Pick up the opinion piece below on the President's rhetoric of grievance and continue it from the line "His annoyance was the headline of the day."

***** Document segment

Tag Archives: the presidency

A Pity-Party for the Man From the Penthouse



His utterances come with a vast victimology that ranges from the press, to former friends and GOP allies, to loyal members of his cabinet.

Our President seems unnaturally sustained by a rhetoric of grievance.  Any event that calls for a public comment includes lines that alert us to his belief that he has been the victim of grave injustices. It hardly matters where he is: speaking to the boy scouts, holding a press conference with foreign leaders, in the comfortable womb of a Fox News, or acting out a kind of sundowners syndrome in reverse, with incoherent morning tweets mixing self-pity and verbal abuse. And so one morning we learn that it’s “sad” that even Republicans “do very little to protect their President.” (Tweet of July 23).  That self-referential quote is typical and also concerning in its switch to the Nixonian third person.  With these kinds of utterances comes a vast victimology that ranges from the press, to former friends and opponents, to loyal members of his own cabinet.

Presidents typically emphasize transcendent values in their comments.

This is all uncharacteristic coming from the person who holds what was until recently the position of “leader of the free world.” And its 180 degrees from where a President’s traditional public rhetoric should be.

Presidents typically emphasize transcendent values in their words. John Kennedy’s quotable Inaugural Address called on Americans  to fulfill the nation’s basic goodness. Trump’s will be remembered for his offensive description of America as a dystopian land of “carnage,” a tasteless dig at his predecessor seated a few feet away.

I can remember when the nation was shocked to hear a president level criticism of an American industry. Presidents didn’t do such things. The occasion was the 1962 decision of United States Steel and others to raise the price on its basic product.  President Kennedy feared it would feed inflation. In a press conference he bristled with frustration at the news.  He thought he had an understanding with company leaders, but was blindsided by the announced price rise anyway. His annoyance was the headline of the day.

**********
***** Provided data

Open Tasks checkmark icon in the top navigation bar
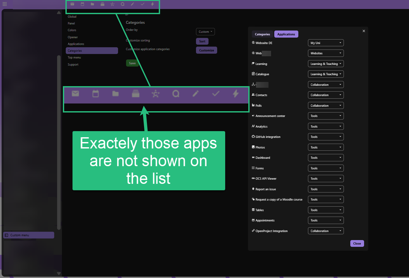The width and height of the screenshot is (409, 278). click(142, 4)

**********
***** Provided data

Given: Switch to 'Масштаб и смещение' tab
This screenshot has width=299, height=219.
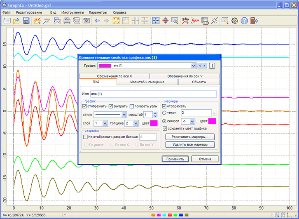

**********

**Task result**
Even so, we don’t remember JFK as an angry man. The steel issue consumed no more than a few moments in a press conference. Instead, we remember the countless times he used the presidential pulpit to celebrate American institutions, innovators and ordinary citizens. He had the grace and apparent modesty to let his actions speak for themselves.  And we had the sense that he was bigger than his small frame; a charismatic if cautious tactician able to absorb setbacks without demanding that others notice.

For many younger Americans like myself Kennedy was also the model of cool, the presidential equivalent of a musician like Miles Davis or the young actor Ben Gazzara. Their personas were slightly enigmatic and their words were measured, understated to let their talent do most of the talking. They are a long way from the needy billionaire installed in the White House who is defined by his daily whining.

Presidential Theater and its Patrons

Because Donald Trump keeps violating the norms of the Presidency, mainstream journalists tend to write their own narratives rather than report on his.  If Trump truly wants “good press,” he will need to get beyond defensive jeremiads.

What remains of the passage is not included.